The cryptocurrency market cap, which combines the worth of all crypto assets in circulation, shot up towards circa $185.62 billion this Monday, up 28.58-percent from its weekly low. The surge began when dominant crypto asset bitcoin settled for a volatile upside action on April 2. The asset’s 23-percent rise provoked a similar bullish sentiment across the board.
One day after the bitcoin rally, Bitcoin Cash, the seventh largest cryptocurrency, rose as much as 100-percent in a week. At the same time, Litecoin closed above its 2019’s high by surging more than 50-percent. EOS, XRP, Ethereum, Stellar and Cardano also noted double-digit percentage gains in their respective markets.

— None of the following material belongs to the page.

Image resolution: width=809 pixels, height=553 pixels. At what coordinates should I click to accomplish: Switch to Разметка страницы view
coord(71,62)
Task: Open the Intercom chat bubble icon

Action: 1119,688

Trump Calls for Expansionary Policy
The crypto rally matched shoulders with the stock market performance in the mainstream. The S&P 500 Index last week reclaimed its January 2018 highs. Though the S&P 500 and the cryptocurrency market do not correlate directly, both the markets lately reacted to what was happening in the US economic space.

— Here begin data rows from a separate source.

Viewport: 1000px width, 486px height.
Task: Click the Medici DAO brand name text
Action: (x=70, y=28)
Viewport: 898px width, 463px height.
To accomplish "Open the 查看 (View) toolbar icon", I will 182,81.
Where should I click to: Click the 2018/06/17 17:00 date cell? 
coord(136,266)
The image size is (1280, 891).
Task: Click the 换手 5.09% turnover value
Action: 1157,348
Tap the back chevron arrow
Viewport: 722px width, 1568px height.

US President Donald Trump on Friday blamed the Federal Reserve for the stock market’s dismissal performance in 2018. The Fed raised interest rates four times last year, in a range between 2- and 2.25-percent, leading to investors jumping from US stocks to more comfortable fiat assets like the US dollar. But the Fed lately announced that it would pause its rate hikes in the face of global and domestic economic turmoil and demand from the US President.
“Well, I personally think the Fed should drop rates,” Mr. Trump said. “I think they really slowed us down. There’s no inflation. I would say – in terms of quantitative tightening – it should actually now be quantitative easing. Very little if any inflation. And I think they should drop rates, and they should get rid of quantitative tightening. You would see a rocket ship. Despite that, we’re doing very well.”

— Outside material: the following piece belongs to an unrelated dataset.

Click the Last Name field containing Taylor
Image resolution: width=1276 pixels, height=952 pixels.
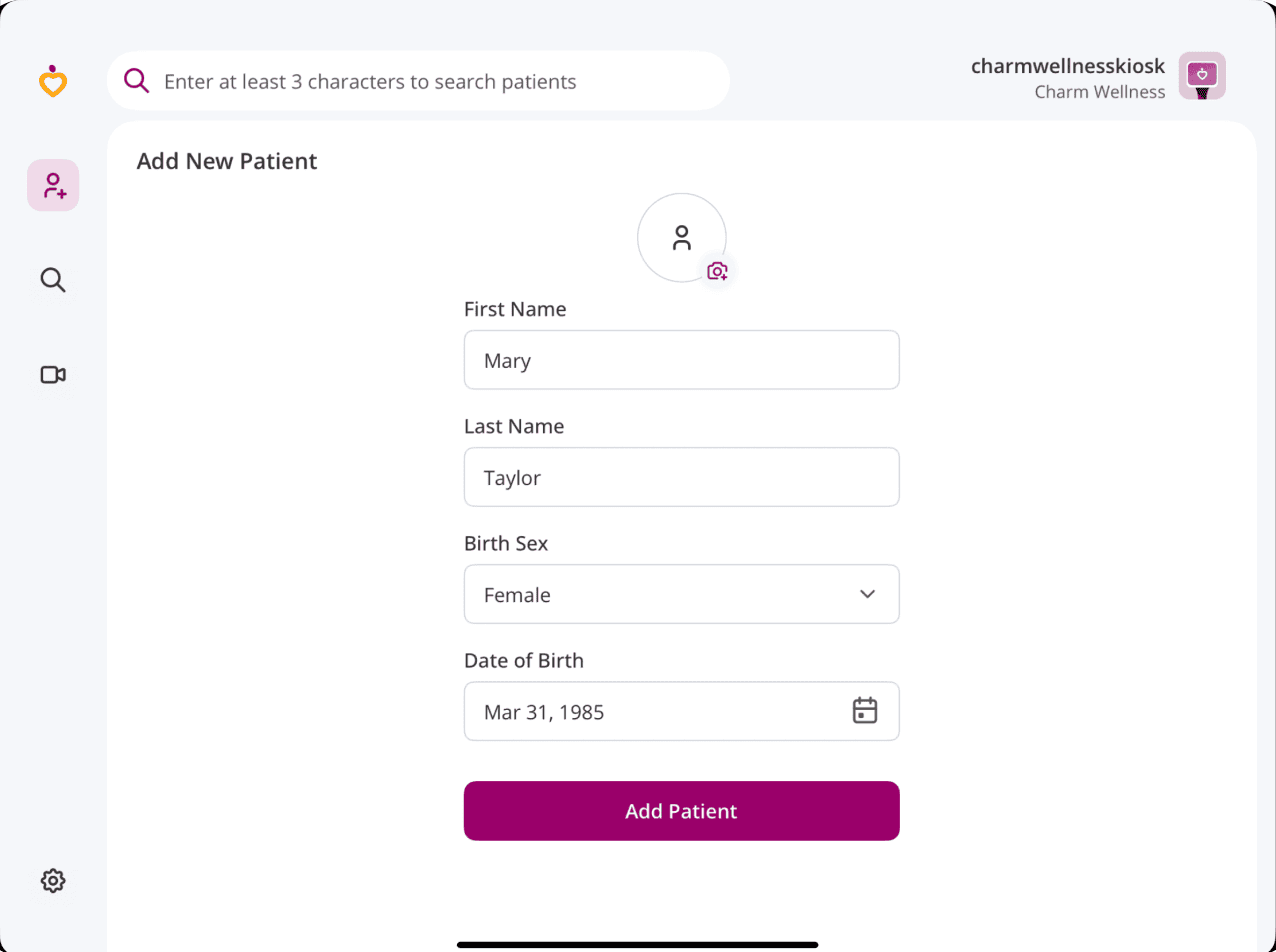(681, 477)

#Bitcoin sentiment… pic.twitter.com/FQmO19h2Hb
— Callum Thomas (@Callum_Thomas) April 7, 2019
A potential QE program typically leads to a stock market pump. Market participants like the thought of more dollars coming into the economy, which leads them to offload them into stocks with bullish sentiments. That also means that investors could look beyond conventional financial instruments, like bitcoin, to distribute their portfolio risks. As a result, more money flows into the emerging cryptocurrency space.